I'm running steels that have been modded with a spiral groove - on both sides, same direction- if you could see from the top both grooves would be pointing in the same direction ( make sense? ) supposed to fling oil out better & less area/same spring = more bite.
A trick from the 750 roundcase & 450 desmo ducati crew - it works, standard springs, barnett fibres. My clutch used to slip - not anymore, but then I'm not making big hp.
Leave the aluminum hub with the aluminum end plate in place, DON'T use the early setup, bead blast the steel separator plates, use the expanders, leave the later aluminum end cap in place, and run a set of Barnett springs.
Don't run Barnett plates, they soak up oils and expand when the clutch is pulled in.
I have found the Barnetts to soak with oil and get
thicker when the clutch is pulled released, causing a progressive drag when in
gear. If the clutch is held released out of gear, when the gear is engaged, the
input shaft is partially loaded and hits into the gear dogs excessively harder
than if the clutch was released completely, without drag.
I use either the OEM steel backed friction plates, or ones from Vesrah. Vesrah is a company made up of a number of OEM suppliers. Those plates are good ones.
There are two types of stock coated friction plates, one with a steel center, one with a fibreglass center.
There used to be a company in Washington state that
made exellent friction plates, but haven't heard of their plates in years, Metal
Frictions. If you have the steel center friction plates, run them, they are more
durable than the fibreglass ones.
Whatever you do, get some more clutch spring tension into the clutch. Always readjust the clutch release and cable after any clutch work.
Don't run any engine oils in the transmission, run 80W-90 gear oils, Torco, Sta-Lube, etc.
Barnett spring are made for very high HP motor. And 5 springs is usually over kill. I just use 3 for a easier clutch pull. And that's usually more than enough pressure.
And if you do run hypoid oil, there are two types, you need the one that is clutch friendly.
When using stronger springs, then use a ball-bearing mushroom-shaped pusher.
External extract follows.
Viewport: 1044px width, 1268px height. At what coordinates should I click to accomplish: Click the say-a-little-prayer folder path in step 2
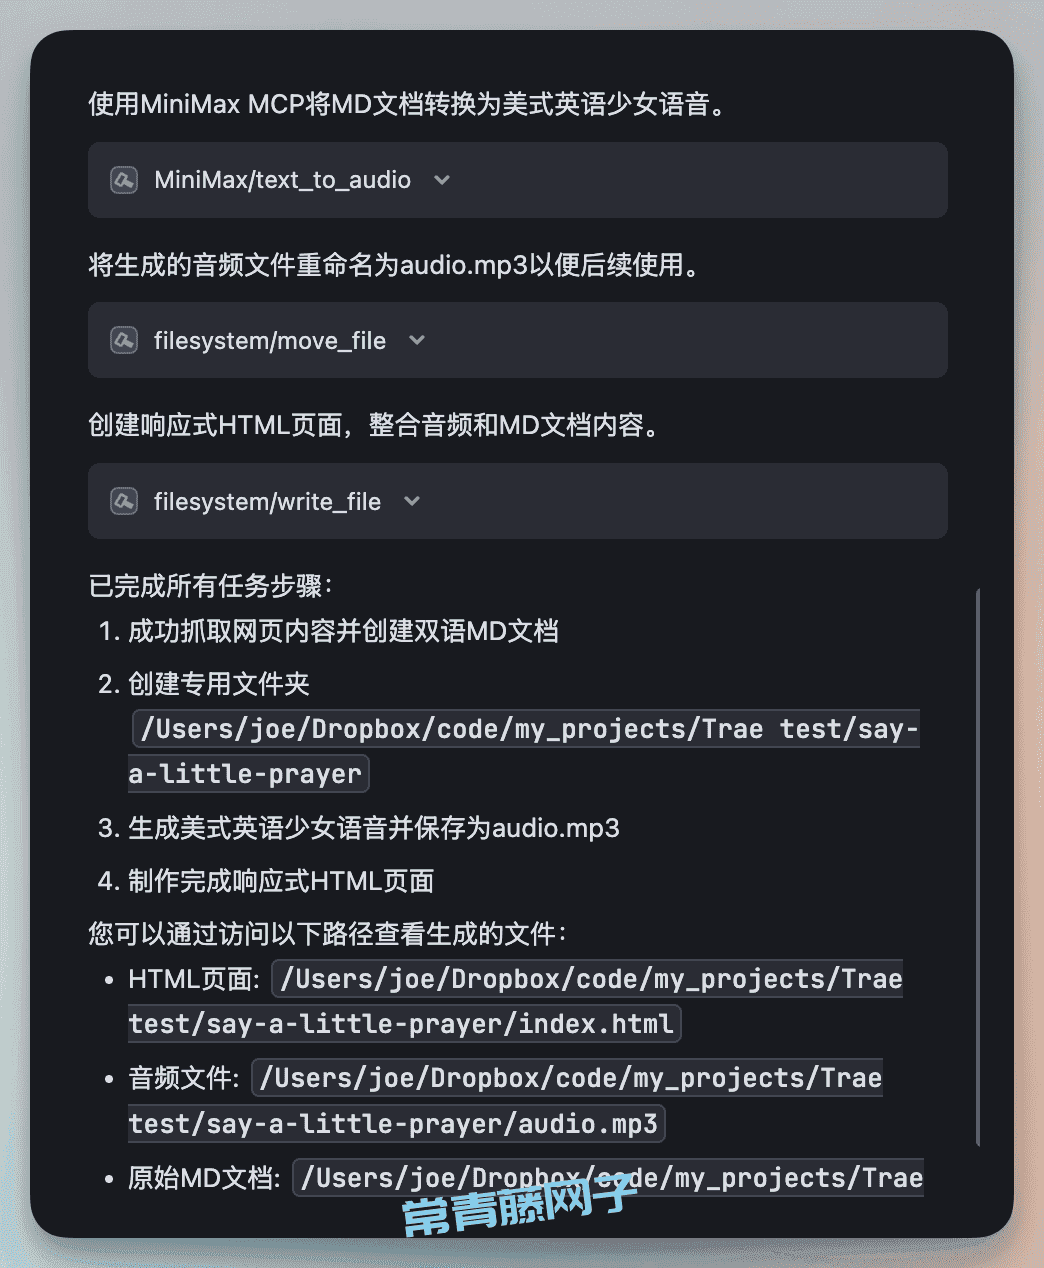[524, 751]
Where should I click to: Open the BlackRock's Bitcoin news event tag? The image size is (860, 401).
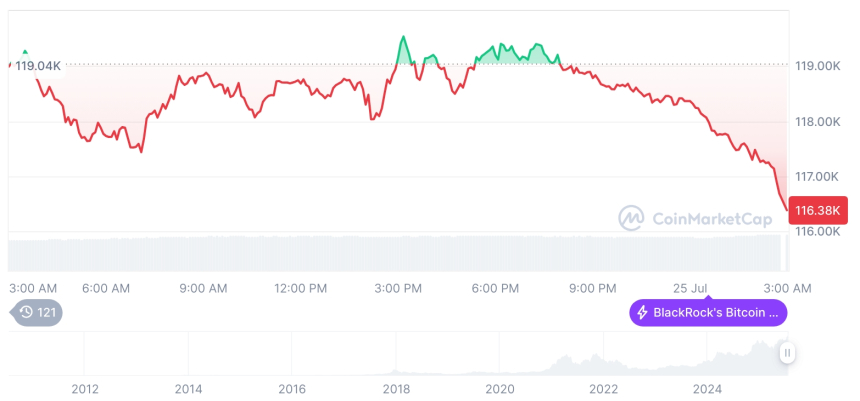pyautogui.click(x=708, y=313)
This is to prevent welding the pushrod when you pull the clutch at high speed (>100 mph).
When machining the back of the inner hub, always check whether the first friction plate still clears the outer basket.
I like the extra plate mod, regarding springs...if you need more pressure, in my opinion you are better off shimming the stock rate springs with spark plug washers, then to add Barnett heavy springs, just take measurements and make sure you will not get into coil bind.
I realize many folks have used three of the heavy springs with no problems, however since there is an odd number of springs I don't like the idea of it...seems like it would make the cover plate want to tip and could encourage drag problems.